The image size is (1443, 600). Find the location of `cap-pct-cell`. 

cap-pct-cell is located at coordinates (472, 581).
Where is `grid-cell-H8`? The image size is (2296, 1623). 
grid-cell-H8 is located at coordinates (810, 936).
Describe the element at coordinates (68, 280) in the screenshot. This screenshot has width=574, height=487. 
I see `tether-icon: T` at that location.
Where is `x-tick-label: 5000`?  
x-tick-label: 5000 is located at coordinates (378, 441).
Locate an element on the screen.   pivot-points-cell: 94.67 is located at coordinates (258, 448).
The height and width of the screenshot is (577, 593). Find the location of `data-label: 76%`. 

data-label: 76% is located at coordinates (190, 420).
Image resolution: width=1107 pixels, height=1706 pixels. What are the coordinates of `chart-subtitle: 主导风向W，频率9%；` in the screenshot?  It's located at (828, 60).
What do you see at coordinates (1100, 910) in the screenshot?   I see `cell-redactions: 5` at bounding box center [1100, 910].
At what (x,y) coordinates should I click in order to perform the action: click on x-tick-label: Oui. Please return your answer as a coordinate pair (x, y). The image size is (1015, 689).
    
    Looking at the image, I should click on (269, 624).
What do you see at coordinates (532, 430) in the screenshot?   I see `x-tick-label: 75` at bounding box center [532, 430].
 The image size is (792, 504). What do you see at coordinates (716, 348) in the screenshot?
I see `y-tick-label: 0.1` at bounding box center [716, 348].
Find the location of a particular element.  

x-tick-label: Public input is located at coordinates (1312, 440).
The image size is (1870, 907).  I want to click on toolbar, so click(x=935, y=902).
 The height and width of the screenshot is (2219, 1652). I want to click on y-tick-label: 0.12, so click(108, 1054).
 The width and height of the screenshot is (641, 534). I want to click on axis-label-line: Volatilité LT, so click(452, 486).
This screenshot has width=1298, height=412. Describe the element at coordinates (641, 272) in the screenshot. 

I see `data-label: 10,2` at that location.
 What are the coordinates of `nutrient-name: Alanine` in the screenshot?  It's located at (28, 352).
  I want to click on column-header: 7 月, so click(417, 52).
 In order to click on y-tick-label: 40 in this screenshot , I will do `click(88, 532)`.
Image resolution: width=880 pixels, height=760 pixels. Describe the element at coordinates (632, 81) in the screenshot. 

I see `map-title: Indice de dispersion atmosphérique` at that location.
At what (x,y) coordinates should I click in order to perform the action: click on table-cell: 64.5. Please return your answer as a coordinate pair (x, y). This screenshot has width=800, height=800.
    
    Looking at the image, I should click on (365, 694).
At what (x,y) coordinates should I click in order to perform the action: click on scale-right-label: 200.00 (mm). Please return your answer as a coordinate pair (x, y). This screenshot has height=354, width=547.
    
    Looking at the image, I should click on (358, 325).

- - -

## Your task
Reproduce every line of the material, substituting "Identify the position of" for each occurrence of "Find the location of" and leaving all other text unchanged.

## Answer section
The image size is (1443, 600). Identify the position of `cap-pct-cell`. 

cap-pct-cell is located at coordinates (472, 581).
Where is `grid-cell-H8`? The image size is (2296, 1623). 
grid-cell-H8 is located at coordinates (810, 936).
Describe the element at coordinates (68, 280) in the screenshot. This screenshot has width=574, height=487. 
I see `tether-icon: T` at that location.
Where is `x-tick-label: 5000`?  
x-tick-label: 5000 is located at coordinates (378, 441).
Locate an element on the screen.   pivot-points-cell: 94.67 is located at coordinates (258, 448).
The height and width of the screenshot is (577, 593). Identify the position of `data-label: 76%`. 

data-label: 76% is located at coordinates (190, 420).
Image resolution: width=1107 pixels, height=1706 pixels. What are the coordinates of `chart-subtitle: 主导风向W，频率9%；` in the screenshot?  It's located at (828, 60).
What do you see at coordinates (1100, 910) in the screenshot?   I see `cell-redactions: 5` at bounding box center [1100, 910].
At what (x,y) coordinates should I click in order to perform the action: click on x-tick-label: Oui. Please return your answer as a coordinate pair (x, y). The image size is (1015, 689).
    
    Looking at the image, I should click on (269, 624).
What do you see at coordinates (532, 430) in the screenshot?   I see `x-tick-label: 75` at bounding box center [532, 430].
 The image size is (792, 504). What do you see at coordinates (716, 348) in the screenshot?
I see `y-tick-label: 0.1` at bounding box center [716, 348].
Identify the position of a particular element.  

x-tick-label: Public input is located at coordinates (1312, 440).
The image size is (1870, 907).  I want to click on toolbar, so click(x=935, y=902).
 The height and width of the screenshot is (2219, 1652). I want to click on y-tick-label: 0.12, so click(108, 1054).
 The width and height of the screenshot is (641, 534). I want to click on axis-label-line: Volatilité LT, so click(452, 486).
This screenshot has width=1298, height=412. Describe the element at coordinates (641, 272) in the screenshot. 

I see `data-label: 10,2` at that location.
 What are the coordinates of `nutrient-name: Alanine` in the screenshot?  It's located at (28, 352).
  I want to click on column-header: 7 月, so click(417, 52).
 In order to click on y-tick-label: 40 in this screenshot , I will do `click(88, 532)`.
Image resolution: width=880 pixels, height=760 pixels. Describe the element at coordinates (632, 81) in the screenshot. 

I see `map-title: Indice de dispersion atmosphérique` at that location.
At what (x,y) coordinates should I click in order to perform the action: click on table-cell: 64.5. Please return your answer as a coordinate pair (x, y). This screenshot has width=800, height=800.
    
    Looking at the image, I should click on (365, 694).
At what (x,y) coordinates should I click in order to perform the action: click on scale-right-label: 200.00 (mm). Please return your answer as a coordinate pair (x, y). This screenshot has height=354, width=547.
    
    Looking at the image, I should click on (358, 325).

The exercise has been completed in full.